Abhidhamma View: Analysis of Feeling
[Presented by Dr.Tep Sastri @ SariputtaDhamma/JTN/Mult]
CMA V, p. 115 - 116:
Feeling is a universal mental factor, the cetasika with the function of experiencing the "flavor" of the object. Since some sort of feeling accompanies every citta, feeling serves as an important variable in terms of which consciousness can be classified. The main concern (of the Abhidhamma) is to classify the totality of cittas by way of their concomitant feeling.
Feeling may be analyzed as either threefold or fivefold. When it is analyzed in terms of its affective quality, it is threefold: pleasant, painful, and neither-painful-nor pleasant. In this threefold classification, pleasant feeling includes both bodily pleasure and mental pleasure or joy , and painful feeling includes both bodily pain an mental pain or displeasure.
When feeling is analyzed by way of the governing faculties(indriya), it becomes fivefold. These five types of feeling are called faculties because they exercise lordship or control(indra) over their associated states with respect to the effective mode of experiencing the object.
When the fivefold analysis of feeling is considered, the pleasant feeling of the threefold scheme becomes divided into pleasure and joy, the former bodily and the latter mental; the painful feeling of the threefold scheme becomes divided into pain and displeasure, again the former bodily and the latter mental; and neither-painful-nor pleasant becomes identified with equanimity or neutral feeling.
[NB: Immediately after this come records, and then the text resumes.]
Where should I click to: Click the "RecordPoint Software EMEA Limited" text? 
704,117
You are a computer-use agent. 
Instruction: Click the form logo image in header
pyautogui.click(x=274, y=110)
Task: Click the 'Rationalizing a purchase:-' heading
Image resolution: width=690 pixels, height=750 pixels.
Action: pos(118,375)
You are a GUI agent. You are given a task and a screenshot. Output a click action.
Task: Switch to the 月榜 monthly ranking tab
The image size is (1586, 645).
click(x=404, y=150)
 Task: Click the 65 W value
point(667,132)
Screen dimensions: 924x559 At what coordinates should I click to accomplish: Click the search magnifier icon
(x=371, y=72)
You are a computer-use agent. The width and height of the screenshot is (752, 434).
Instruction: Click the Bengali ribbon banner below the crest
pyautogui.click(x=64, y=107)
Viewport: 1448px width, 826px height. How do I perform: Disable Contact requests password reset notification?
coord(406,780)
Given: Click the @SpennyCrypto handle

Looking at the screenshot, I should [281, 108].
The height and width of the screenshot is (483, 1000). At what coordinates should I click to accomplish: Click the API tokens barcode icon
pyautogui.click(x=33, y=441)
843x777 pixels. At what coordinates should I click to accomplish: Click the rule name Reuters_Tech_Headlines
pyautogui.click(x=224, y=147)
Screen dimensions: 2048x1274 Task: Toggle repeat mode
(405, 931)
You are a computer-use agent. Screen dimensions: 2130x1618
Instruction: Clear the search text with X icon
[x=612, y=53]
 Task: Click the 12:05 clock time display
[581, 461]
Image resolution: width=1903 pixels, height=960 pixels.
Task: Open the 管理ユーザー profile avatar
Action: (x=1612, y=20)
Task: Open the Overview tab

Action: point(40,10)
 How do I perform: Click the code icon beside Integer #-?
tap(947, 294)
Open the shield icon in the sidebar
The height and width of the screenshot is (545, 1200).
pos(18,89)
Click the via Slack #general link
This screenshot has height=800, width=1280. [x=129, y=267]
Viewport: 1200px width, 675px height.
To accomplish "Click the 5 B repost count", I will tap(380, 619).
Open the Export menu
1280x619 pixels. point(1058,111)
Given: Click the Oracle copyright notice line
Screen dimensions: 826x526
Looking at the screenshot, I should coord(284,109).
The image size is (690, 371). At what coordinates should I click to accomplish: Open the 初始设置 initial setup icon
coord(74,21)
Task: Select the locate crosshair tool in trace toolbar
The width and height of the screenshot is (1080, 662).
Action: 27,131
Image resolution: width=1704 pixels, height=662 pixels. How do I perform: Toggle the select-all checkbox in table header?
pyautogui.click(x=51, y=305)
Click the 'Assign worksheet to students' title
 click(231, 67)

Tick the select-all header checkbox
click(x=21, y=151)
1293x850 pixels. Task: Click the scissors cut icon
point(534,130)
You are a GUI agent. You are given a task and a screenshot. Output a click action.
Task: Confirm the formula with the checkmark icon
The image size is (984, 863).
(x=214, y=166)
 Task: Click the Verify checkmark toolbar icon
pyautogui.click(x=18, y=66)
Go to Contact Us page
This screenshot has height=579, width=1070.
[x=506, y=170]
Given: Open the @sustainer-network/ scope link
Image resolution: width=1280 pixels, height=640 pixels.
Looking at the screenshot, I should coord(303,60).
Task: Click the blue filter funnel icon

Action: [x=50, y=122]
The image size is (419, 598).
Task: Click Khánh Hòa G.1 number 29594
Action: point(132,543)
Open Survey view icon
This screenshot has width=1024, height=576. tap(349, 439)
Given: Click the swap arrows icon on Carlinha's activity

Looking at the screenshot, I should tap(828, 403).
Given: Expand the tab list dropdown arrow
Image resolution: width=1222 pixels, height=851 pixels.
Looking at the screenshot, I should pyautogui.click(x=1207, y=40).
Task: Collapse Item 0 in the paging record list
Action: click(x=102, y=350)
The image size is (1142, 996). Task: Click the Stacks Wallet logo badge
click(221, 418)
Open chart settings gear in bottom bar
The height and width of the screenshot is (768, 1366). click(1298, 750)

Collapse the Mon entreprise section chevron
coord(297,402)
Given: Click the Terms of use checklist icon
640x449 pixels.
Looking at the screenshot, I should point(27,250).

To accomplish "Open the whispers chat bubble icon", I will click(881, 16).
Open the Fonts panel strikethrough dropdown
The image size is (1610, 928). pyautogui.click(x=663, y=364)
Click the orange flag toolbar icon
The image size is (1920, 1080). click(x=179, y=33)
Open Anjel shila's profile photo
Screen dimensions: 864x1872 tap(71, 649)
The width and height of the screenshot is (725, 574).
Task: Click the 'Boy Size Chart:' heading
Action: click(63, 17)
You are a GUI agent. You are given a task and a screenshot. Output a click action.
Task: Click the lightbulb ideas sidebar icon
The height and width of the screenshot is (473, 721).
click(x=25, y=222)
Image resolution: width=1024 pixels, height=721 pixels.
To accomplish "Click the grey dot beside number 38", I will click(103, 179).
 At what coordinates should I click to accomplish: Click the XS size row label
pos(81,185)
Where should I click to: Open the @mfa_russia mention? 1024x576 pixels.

In the Suttas the Buddha sometimes also speaks of feeling as twofold, pleasure(sukha) and pain(dukkha). This is a loose or metaphorical method of analysis, arrived at by merging the blameless neutral feeling in pleasure and the blameworthy neutral feeling in pain. The Buddha further declares that whatever is felt is included in suffering(ya.m ki~nci vedayita.m dukkhasmi.m, S.36:11/iv, 216). In this statement the word dukkha does not bear the narrow meaning of painful feeling, but the broader meaning of the suffering inherent in all conditioned things by reason of their impermanence.
Pleasure(sukha) has the charactrisitic of experiencing a desirable tangible object, the function of intensifying associated states, manifestation as bodily enjoyment, and its proximate cause is the body faculty.
Pain(dukkha) has the charactrisitic of experiencing an undesirable tangible object, the function of withering associated states, manifestation as bodily affliction, and its proximate cause is also the body faculty.
Joy(somanassa) has the charactrisitic of experiencing a desirable object, the function of partaking of the desirable aspect of the object, manifestation as mental enjoyment, and its proximate cause is tranquillity.
Displeasue (domanassa) has the charactrisitic of experiencing an undesirable object, the function of partaking of the undesirable aspect of the object, manifestation as mental affliction, and its proximate cause is the heart-base(hadayavatthu).
Equanimity(upekkhaa) has the charactrisitic of being felt as neutral, the function of neither intensifying nor withering associated states, manifestation as peacefulness, and its proximate cause is consciousness without zest.